From April 10–13, 2014 Viet Film Fest (formerly the Vietnamese international Film Festival-ViFF) received unprecedented support from the community, with a turnout of about 4,000 attendees over four days.

Viet Film Fest 2014 showcased 29 films, including 8 features and 21 short films, from countries all over the world such as Vietnam, Australia, Canada, England, France, Germany, Japan, the United States, and (for the first time) Korea.

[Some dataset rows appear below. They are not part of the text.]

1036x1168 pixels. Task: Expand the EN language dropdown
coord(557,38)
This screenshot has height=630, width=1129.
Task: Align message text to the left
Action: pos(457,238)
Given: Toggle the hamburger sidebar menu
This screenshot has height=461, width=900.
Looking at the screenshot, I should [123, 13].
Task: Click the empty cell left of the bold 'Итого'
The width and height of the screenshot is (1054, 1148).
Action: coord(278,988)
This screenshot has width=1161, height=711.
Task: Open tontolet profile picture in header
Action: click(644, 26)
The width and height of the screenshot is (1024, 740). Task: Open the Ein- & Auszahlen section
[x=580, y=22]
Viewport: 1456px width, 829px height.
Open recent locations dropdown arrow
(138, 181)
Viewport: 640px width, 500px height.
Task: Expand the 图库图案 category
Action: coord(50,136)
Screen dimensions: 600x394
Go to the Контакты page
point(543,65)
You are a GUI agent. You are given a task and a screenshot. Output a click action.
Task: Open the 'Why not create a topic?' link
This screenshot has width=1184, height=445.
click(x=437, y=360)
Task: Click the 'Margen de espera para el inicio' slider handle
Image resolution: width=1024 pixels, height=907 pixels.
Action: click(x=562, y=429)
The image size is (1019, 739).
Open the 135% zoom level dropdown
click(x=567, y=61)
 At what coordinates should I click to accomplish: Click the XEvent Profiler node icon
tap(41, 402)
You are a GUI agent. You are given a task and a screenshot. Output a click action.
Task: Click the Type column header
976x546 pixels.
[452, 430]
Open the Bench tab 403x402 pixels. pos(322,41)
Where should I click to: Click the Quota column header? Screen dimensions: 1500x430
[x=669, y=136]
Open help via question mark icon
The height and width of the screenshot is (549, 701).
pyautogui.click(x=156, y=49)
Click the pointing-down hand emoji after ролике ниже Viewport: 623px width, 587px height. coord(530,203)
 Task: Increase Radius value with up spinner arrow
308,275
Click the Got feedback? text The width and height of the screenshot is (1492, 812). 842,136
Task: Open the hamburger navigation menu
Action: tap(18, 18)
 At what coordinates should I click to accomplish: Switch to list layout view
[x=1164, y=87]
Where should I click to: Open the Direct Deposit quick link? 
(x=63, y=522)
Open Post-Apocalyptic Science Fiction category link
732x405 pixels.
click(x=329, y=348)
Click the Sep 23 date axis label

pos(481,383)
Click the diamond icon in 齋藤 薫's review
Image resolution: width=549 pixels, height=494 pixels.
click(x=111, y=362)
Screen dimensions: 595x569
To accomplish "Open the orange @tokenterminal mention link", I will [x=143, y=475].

The award recipients this year are:
- Grand-Jury Trống Đồng Award: Funny Money (Tiền Chùa) directed by Thien Do
- Spotlight Award: Number Ten Blues/Goodbye Saigon directed by Norio Osada
- Best Actress: Ninh Dương Lan Ngọc for her performance in Thúy
- Best Actor: Khương Ngọc for his performance in Funny Money (Tiền Chùa)
- Best Short Film: Burn to Send (Đốt Về Trời) directed by AnDinh Ha
- Audience Choice for Best Feature Film: Công Binh: The Last Fighters of Viet Nam directed by Lam Le
- Audience Choice for Best Short Film: Hanoi Fly Boy directed by Viet Phuong Dao

== Viet Film Fest 2015 ==

In 2015, the 8th festival will be held on April 16–19 at UltraLuxe Anaheim Cinemas.